正しく諦める

人は、人と人との間で悩む生き物であると言われます。

今日は青森の恐山の院代(住職代理)をなさっている南直哉さんの著書「禅僧が教える心がラクになる生き方」からご紹介させて頂きます。南さんが僧侶として永平寺や恐山で沢山の悩み相談を受け、その中で得た学びを書かれた本です。

あるとき、40歳過ぎの独身男性が相談にやってこられたそうです。そして同居する母親が何かにつけ自分の生活に口をだし、その支配的な態度によって日々が苦しくて仕方がないというご相談でした。

その男性はきちんとした仕事に就き、経済的に安定しています。第三者からみれば母親と距離をおけば解決する問題です。

「そんなに苦しいのなら、少し距離をおけばよいのではないですか。実家から独立してアパートを借りたらどうですか?」と伝えました。

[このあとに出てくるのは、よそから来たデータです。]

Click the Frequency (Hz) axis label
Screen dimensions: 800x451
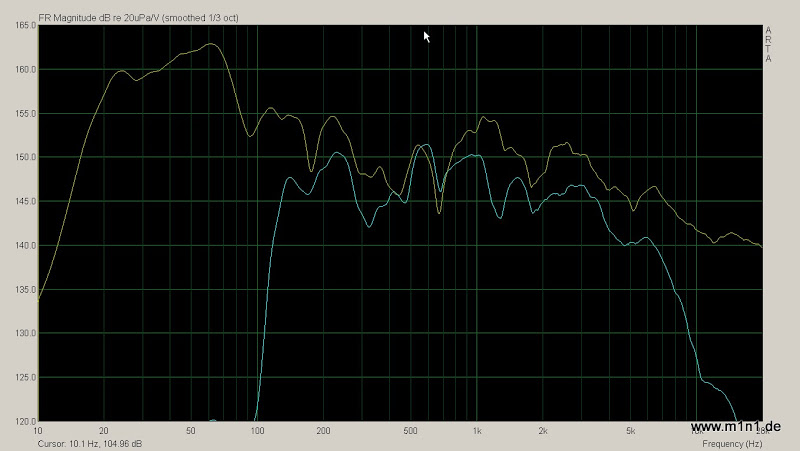click(x=732, y=443)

すると彼は「そんなこと言ったって、母はすぐ部屋まで来てしまう!」と言いました。

それならば一旦部屋に入れ、泊まらせなければ少しでも距離は取れます。

そかし彼は「そう言っても。。。」と納得はなさいませんでした。そして彼は「苦しい」「苦しい」と訴えていたそうです。

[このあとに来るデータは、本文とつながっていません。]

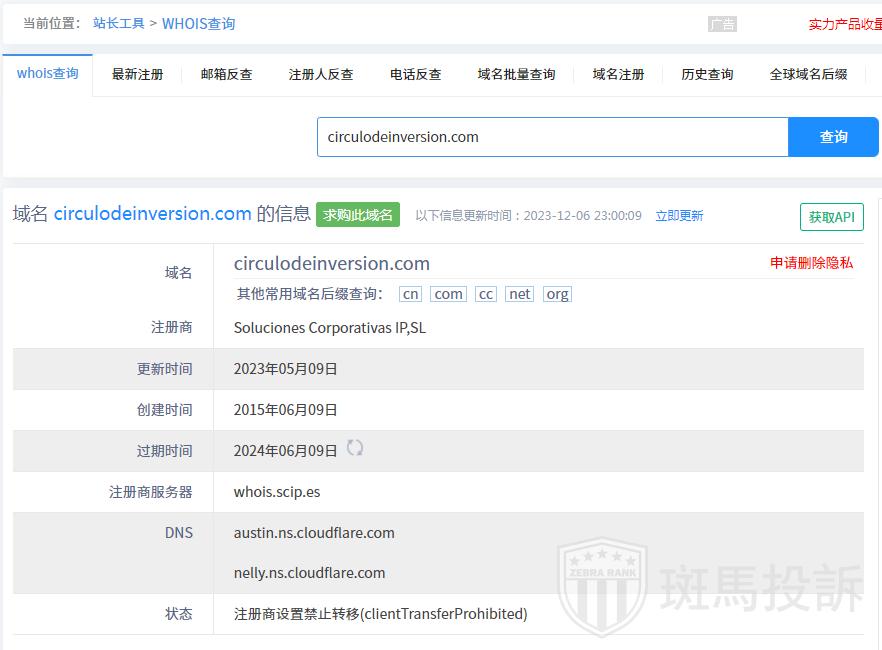This screenshot has height=650, width=882.
Task: Select the 注册人反查 tab
Action: click(x=321, y=74)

しかし、母親が食事や身の回りの世話をしてくれているのも事実です。そしてそれは受け入れています。「生活の便利さ」と「親の過干渉」のどちらを選ぶのかというのがこの問題の本質です。

人間関係の問題を考える時に大切なのは、「つらい」「憎い」「嫌いだ」という話と「今起きている出来事」は別物だと理解する事です。

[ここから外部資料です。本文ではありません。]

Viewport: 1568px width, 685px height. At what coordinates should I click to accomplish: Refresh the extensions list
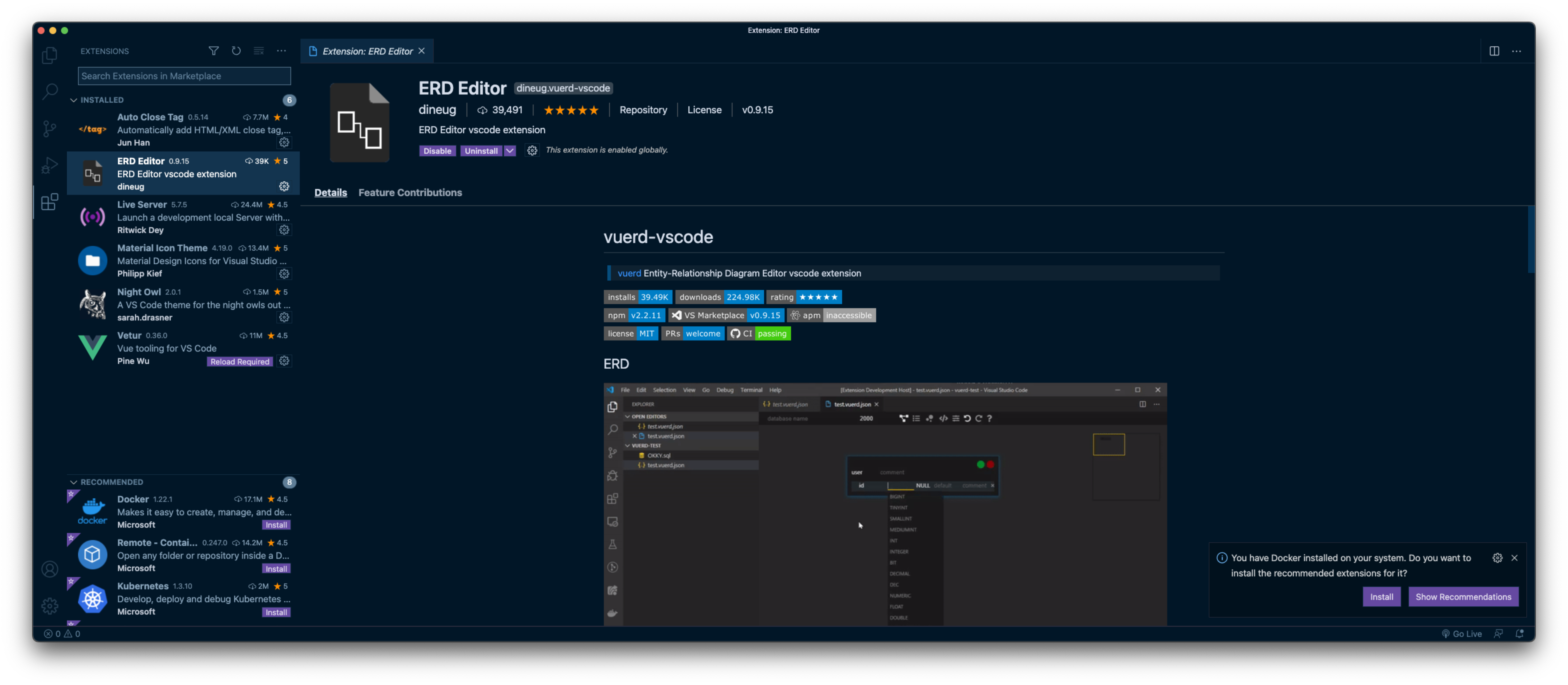(x=236, y=51)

しかし多くの人はそれを混同してしまい、悩みが堂々巡りをしてしまいます。

”諦”めるという字は一般的には「断念する」という意味で使われますが、仏教では「明らかに見る」という意味です。仏様の智慧を表す語なのです。

「苦しい」「つらい」という感情と距離を置き、どの様な関係性によって問題が起きているかを「明らかに見る」事ができるのか。人と人の間におこる問題を解決する為に一番大切な智慧です。

と書かれていました。

私達はしばしば感情の荒波に飲み込まれて自分自身を見失ってしまいます。そして今、コロナウイルスの影響で、社会に急激な変化が生まれ、その中で様々に悩み苦しんでいます。そんな時こそ穏やかに私達を見つめる仏様のように、落ち着いて問題を見つめ乗り越えていきたいと思います。